Coronary arteries transport blood to your heart muscle. When high blood pressure causes the blood vessels to become narrow, blood flow to the heart can slow or stop. This condition is known as coronary heart disease (CHD), also called coronary artery disease.

CHD makes it difficult for your heart to function and supply the rest of your organs with blood. It can put you at risk for heart attack from a blood clot that gets stuck in one of the narrowed arteries and cuts off blood flow to your heart.

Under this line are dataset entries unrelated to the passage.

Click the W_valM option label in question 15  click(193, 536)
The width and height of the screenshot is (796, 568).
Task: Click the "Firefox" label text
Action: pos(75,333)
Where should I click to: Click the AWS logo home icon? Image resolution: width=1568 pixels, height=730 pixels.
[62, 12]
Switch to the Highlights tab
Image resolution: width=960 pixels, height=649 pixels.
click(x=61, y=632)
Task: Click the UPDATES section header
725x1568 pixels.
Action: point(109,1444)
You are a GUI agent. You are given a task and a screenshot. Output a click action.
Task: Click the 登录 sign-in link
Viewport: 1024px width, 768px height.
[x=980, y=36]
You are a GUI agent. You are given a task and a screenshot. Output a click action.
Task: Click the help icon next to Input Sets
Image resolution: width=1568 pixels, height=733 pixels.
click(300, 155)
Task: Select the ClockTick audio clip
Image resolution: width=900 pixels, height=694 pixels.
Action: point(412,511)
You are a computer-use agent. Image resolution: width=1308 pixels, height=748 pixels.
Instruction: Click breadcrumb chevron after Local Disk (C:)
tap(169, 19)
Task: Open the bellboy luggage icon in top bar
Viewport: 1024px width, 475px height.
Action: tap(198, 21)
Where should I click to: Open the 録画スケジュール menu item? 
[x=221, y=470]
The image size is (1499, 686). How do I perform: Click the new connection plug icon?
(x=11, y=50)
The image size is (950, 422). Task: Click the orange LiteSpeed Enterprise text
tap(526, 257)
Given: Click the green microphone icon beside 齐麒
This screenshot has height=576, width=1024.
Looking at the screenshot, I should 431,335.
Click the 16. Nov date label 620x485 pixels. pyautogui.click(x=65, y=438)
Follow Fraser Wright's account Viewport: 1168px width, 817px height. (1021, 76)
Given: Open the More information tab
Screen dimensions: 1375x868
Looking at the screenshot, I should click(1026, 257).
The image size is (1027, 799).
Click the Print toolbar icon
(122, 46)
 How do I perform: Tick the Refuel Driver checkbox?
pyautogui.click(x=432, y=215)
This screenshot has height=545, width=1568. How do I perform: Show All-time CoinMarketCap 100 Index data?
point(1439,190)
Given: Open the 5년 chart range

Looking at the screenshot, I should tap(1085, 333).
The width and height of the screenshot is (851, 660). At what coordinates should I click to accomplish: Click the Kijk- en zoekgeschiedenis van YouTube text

Thickening and enlargement of the heart

High blood pressure makes it difficult for your heart to pump blood. Like other muscles in your body, regular hard work causes your heart muscles to thicken and grow. This alters the way the heart functions. These changes usually happen in the main pumping chamber of the heart, the left ventricle. The condition is known as left ventricular hypertrophy (LVH).

MALIGNANT HYPERTENSION

malignant hypertension is characterized by systolic blood pressure more than 200 mm Hg, diastolic pressure more than 120 mm Hg, renal failure, and retinal hemorrhages.

REGULATION OF BLOOD PRESSURE

Blood pressure is a function of cardiac output and peripheral vascular resistance, which are, in turn, influenced by genetic and environmental factors

• Cardiac output is determined by myocardial contractility, heart rate, and blood volume. Blood volume is affected by: Sodium load Mineralocorticoids (aldosterone) Natriuretic factors that induce sodium excretion
• Vascular resistance is determined primarily at the level of the arterioles Vasoconstrictors: angiotensin II, catecholamines, thromboxane, leukotrienes, and endothelin Vasodilators: kinins, prostaglandins, nitric oxide, and adenosine
• Regional autoregulation occurs when increased blood flow leads to local vasoconstriction; local hypoxia or acidosis can also cause vasodilation
• Kidneys have a major influence on blood pressure by producing renin in the setting of hypotension.
• Renin converts angiotensinogen to angiotensin I, which is subsequently converted to angiotensin II Angiotensin II causes vasoconstriction Angiotensin II also increases blood volume by inducing aldosterone production, which increases renal sodium resorption

MECHANISM OF ACTION

 Sodium homeostasis is a key element of blood volume control, and it is primarily regulated at the level of renal sodium resorption in the distal tubule; this, in turn, is largely influenced by the renin-angiotensin system, which regulates aldosterone production. Although single gene disorders in these pathways are rare causes of hypertension,

 it is apparent that subtle variations in their activity might influence blood pressure in the broader population:

• Mutations in enzymes that influence aldosterone synthesis (11bhydroxylase, 17a-hydroxylase) lead to increased aldosterone production

• Mutations in the renal epithelial Naþ channel protein lead to increased sodium resorption (Liddle syndrome)

PATHOLOGY

Hypertension accelerates the development of atherosclerosis and also causes arteriolar structural changes that potentiate both aortic dissection and cerebrovascular hemorrhage.

 Hypertension is also associated with two forms of small arteriolar disease:

Hyaline arteriolosclerosis is due to endothelial cell (EC) injury, with subsequent plasma leakage into arteriolar walls and increased SMC matrix synthesis. The same lesions occur in diabetic angiopathy due to EC hyperglycemic injury. Microscopically, there is diffuse pink hyaline arteriolar wall thickening, with associated luminal stenosis.

Hyperplastic arteriolosclerosis occurs in malignant hypertension; there is concentric laminated (onion-skin) arteriolar thickening with reduplicated basement membrane and SMC proliferation, frequently associated with fibrin deposition and wall necrosis, called necrotizing arteriolitic.